Files, Storage, and Securing your Data
On the cluster, you have several options available to you regarding where files are stored. This page discusses the various options, and the differences between them in terms of performance, backup, policies, and use for archiving of data.
- Your home directory
- Data directories
- Scratch space
- Using lustre
- Archival storage
- Securing your data
- Policies regarding usage of Disk Space on the Deepthought HPCCs
Your home directory
Your home directory is private to you, and should be used as little as possible for data storage. In particular, you should NOT run jobs out of your home directory --- run your jobs from the lustre filesystem; this is optimized to provide better read and write performance to improve the speed of your job. After the job is finished, you might wish to copy the more critical results files back to your home directory, which gets backed up nightly. (The /data and lustre filesystems are NOT backed up.)
Do not run jobs out of your home directory, or run jobs doing extensive I/O from your home directory, as it is NOT optimized for that.
Your home directory is the ONLY directory that gets backed up by the Division of IT. You should copy your precious, irreplaceable files (custom codes, summarized results, etc) here.
Home directories on the Deepthought clusters are limited by a 10 GB "soft quota" policy. Realizing the need for storage can sometimes vary dramatically over the span of a few days, we have adopted a policy with some flexibility in this regard. There is no hard limit (short of available disk space) on how much you can store in your home directory, but your usage is monitored daily. If it exceeds 10 GB, you will receive email informing you of such and asking you to rectify it. You are given 7 days to bring your usage back under 10 GB. If you are engaged in some activity wherein you need to use more than 10 GB in your home directory for a few days, feel free to do so and this policy allows for that. After 7 days, however, the email will be stronger in tone, and will go to systems staff. At that point, you must bring your home directory usage down below 10 GB ASAP or be in violation of our policy. Failure to comply in a timely manner can lead to the loss of privileges to use the cluster.
On the MARCC/Bluecrab cluster, there is a 20 GB quota on home directories.
The Deepthought cluster has a large (over 100 TB) amount of disk space available
for the use of active jobs. The Deepthought2 cluster has over 1 PB of disk
space available for the use of active jobs.
The lustre filesystems and DIT provided NFS data volumes are for the temporary storage of files supporting active research on the cluster only. They are NOT for archival storage. Files more than 6 months old on lustre or the data volumes are subject to deletion without notice by systems staff.
There are two types of data storage available on original Deepthought cluster. There is about 6 TB of NFS storage, and over 100 TB (and growing) of lustre storage. All of these are network filesystems accessible from all of the compute nodes. On the Deepthought2 cluster, only home directories are kept on NFS, everything else is in lustre.
Because much of the data generated on the cluster is of a transient nature and because of its size, data stored in the /data and Lustre partitions is not backed up. This data resides on RAID protected filesystems, however there is always a small chance of loss or corruption. If you have critical data that must be saved, be sure to copy it elsewhere.

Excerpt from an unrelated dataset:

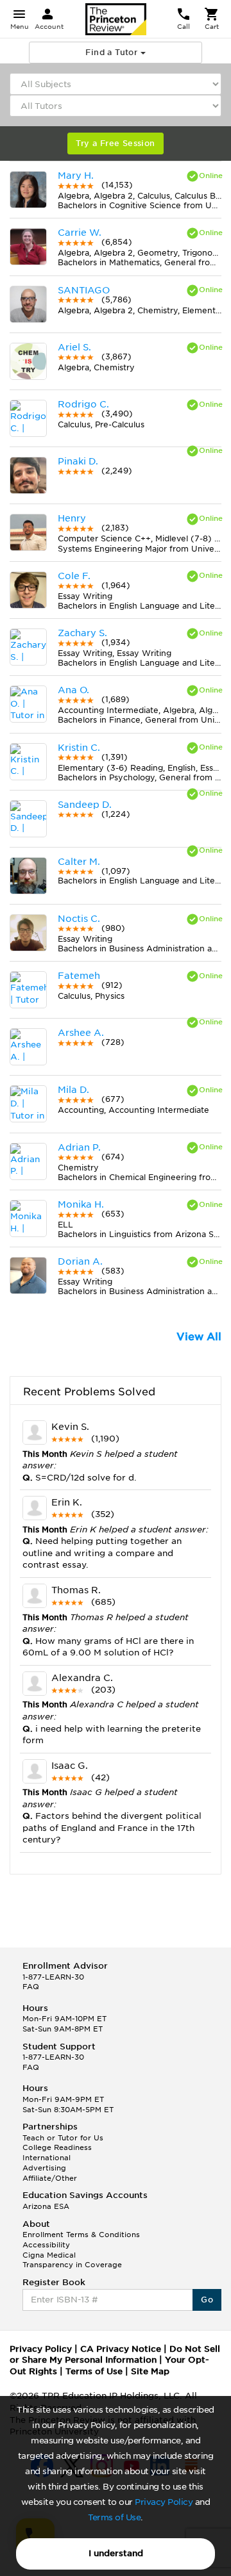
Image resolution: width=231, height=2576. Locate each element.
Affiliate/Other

There are several general purpose areas that are intended for storage of computational data. These areas are accessible to all users of the cluster and as such you should be sure to protect any files or directories you create there. See Securing Your Data for more information.
The data volumes and lustre storage listed below are NOT BACKED UP. Any valuable data should be copied elsewhere (home directory or off cluster) to prevent loss of critical data due to hardware issues. You are responsible for backing up any valuable data.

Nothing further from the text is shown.